Nous sommes en décembre et je viens de terminer Dreamfall sorti en France en mai : il m’a fallu changer ma carte graphique, me procurer une manette bien utile pour les combats, j’ai utilisé le clavier pour les déplacements et la souris pour tout ce qui est du reste. Même avec tout cela, la maniabilité n’est pas optimale. Dreamfall aura fait coulé beaucoup d’encre ; on ne se demande pas pourquoi car Dreamfall est tout sauf un jeu d’aventure. Avec le contrôle direct, le personnage s’égare ou se plante dans le décor, l’univers 3D temps réel rend parfois la caméra encombrante et encombrée, l’excès de déplacements gratuits et de scènes d’infiltration, et des combats qui n’offrent aucun intérêt quand ils sont possibles sont très loin, je cite, ‘d’enrichir l’esprit des jeux d’aventure classiques’.
Les énigmes pas vraiment difficiles sont réduites à la portion congrue et les puzzles à répétition. Quant à la seconde partie (les 6 derniers chapitres sur 12 au total), elle tient davantage du film interactif bavard que du jeu d’aventure, du colmatage scénaristique que de la progression hasardeuse. Rien que du négatif : pas du tout. Je reste pantois, indécis, émerveillé autant par la beauté des décors que par le scénario éblouissant et complexe.

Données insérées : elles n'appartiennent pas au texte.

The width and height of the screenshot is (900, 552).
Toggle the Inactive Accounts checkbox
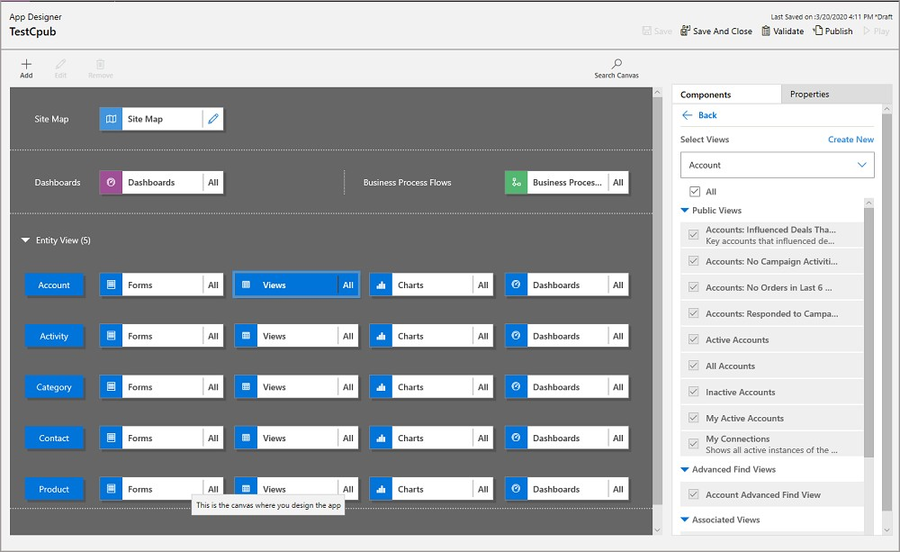[x=693, y=392]
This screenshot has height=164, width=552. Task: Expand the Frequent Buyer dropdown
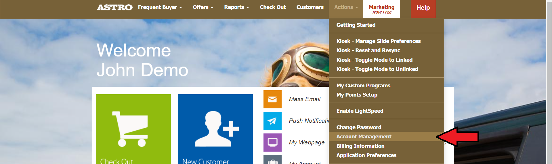coord(160,7)
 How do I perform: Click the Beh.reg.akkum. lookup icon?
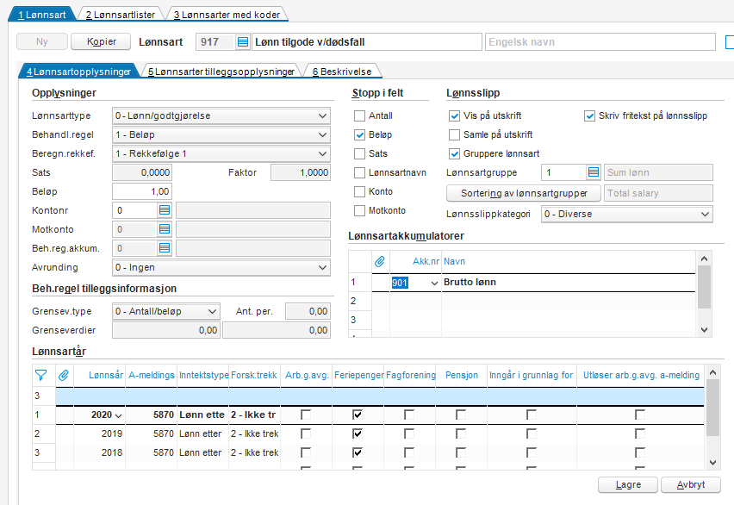[165, 248]
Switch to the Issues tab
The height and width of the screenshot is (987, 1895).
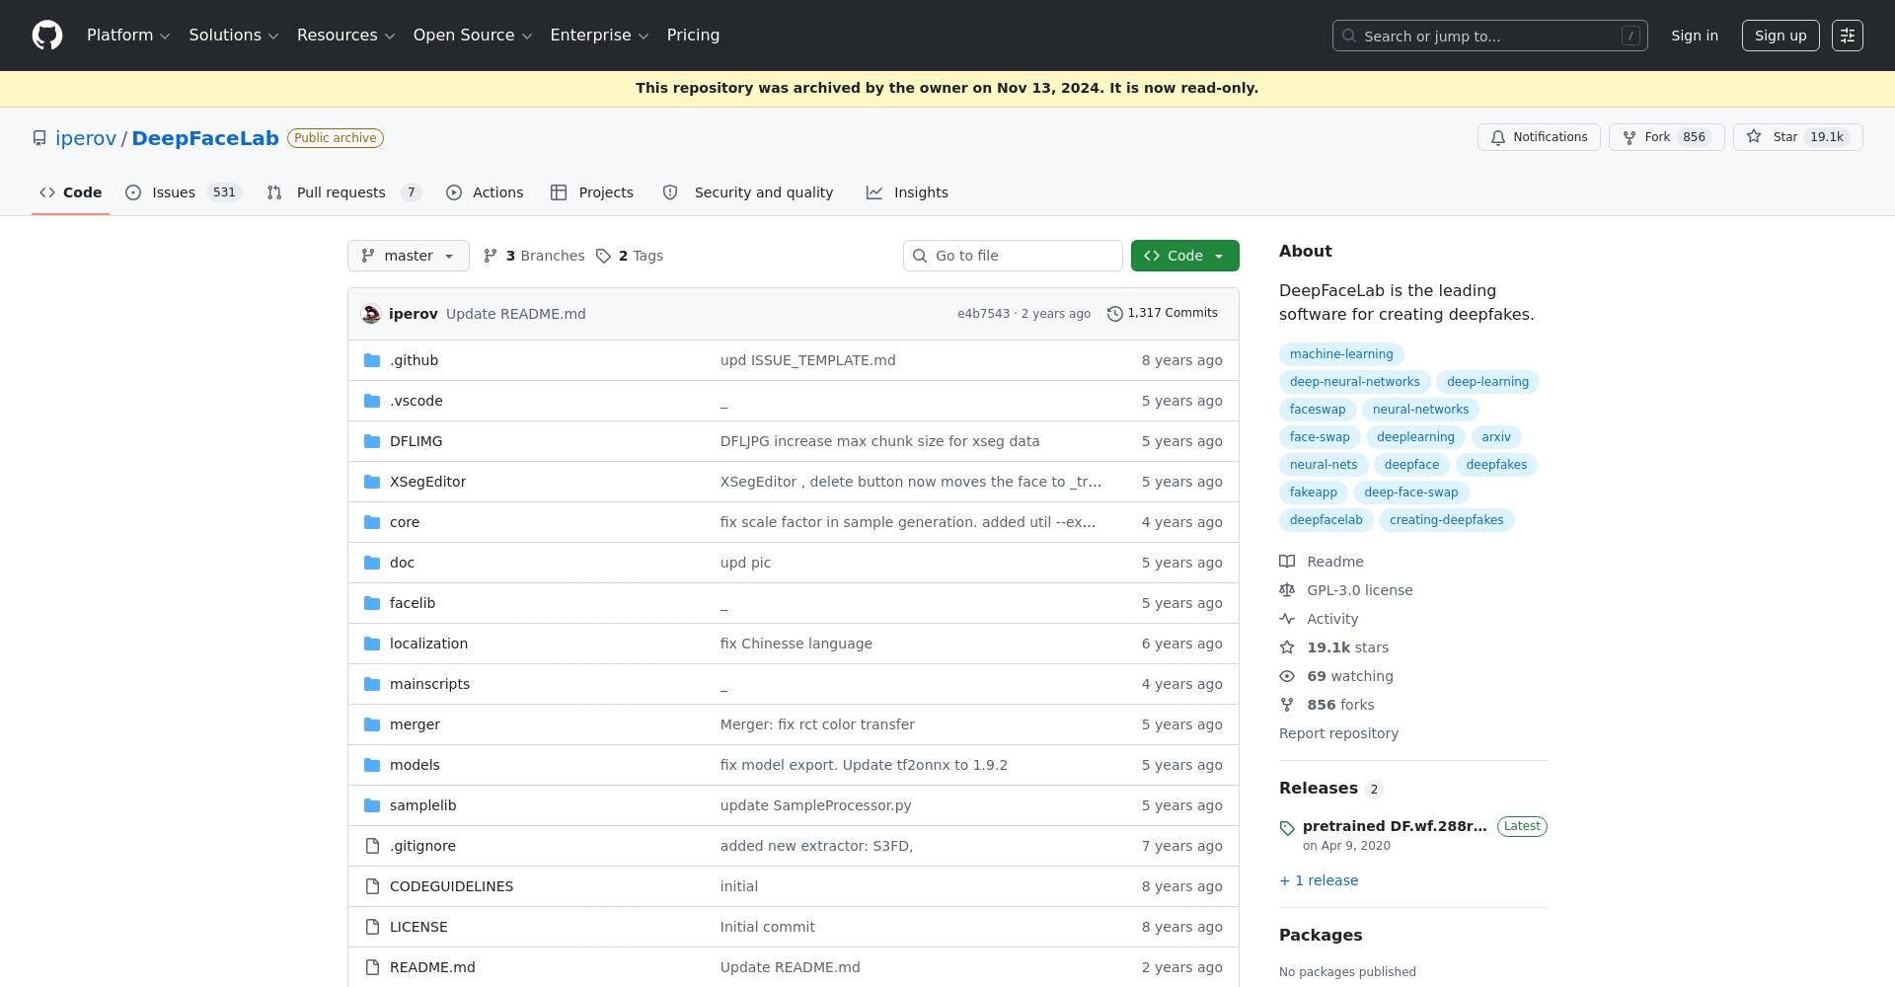tap(171, 192)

Les graphismes sont de toute beauté : cités, paysages, personnages premiers ou non jouables (avec des réserves pourtant sur certains gros plans), cinématiques sont superbes et constamment animés et le scénario d’une puissance magnifique, plongeon hors du temps dans un univers plus morphéique qu’onirique où il n’est pas bon de trop demeurer sous risque d’addiction. Un jeu qui pose bien davantage de questions qu’il ne donne de réponses. Zoé est condamnée à demeurer dans le coma en prenant la succession de Faith comme l’était le charretier de la Charrette Fantôme dans le film de Duvivier. Les formateurs de la Waticorp remportent un succès immense et criminel en commercialisant un produit réducteur et terrible. Le sympathique Westhouse passe du côté des vainqueurs et April ne sera pas sauvée. Alvane (nom double puisque celui de Kian l’apôtre et celui de la Dame de TLJ) croupira dans une geôle à moins qu’un TLJ 3 ne le ressuscite tandis que son double féminin (la gémellité récurrente) meurt sans gloire et sans combattre.
Je ne noterai donc pas Dreamfall et en toute humilité me permettrai un conseil à l’intention de Ragnar Tornquist : qu’il se lance dans le film d’animation et je peux lui garantir un succès sans partage.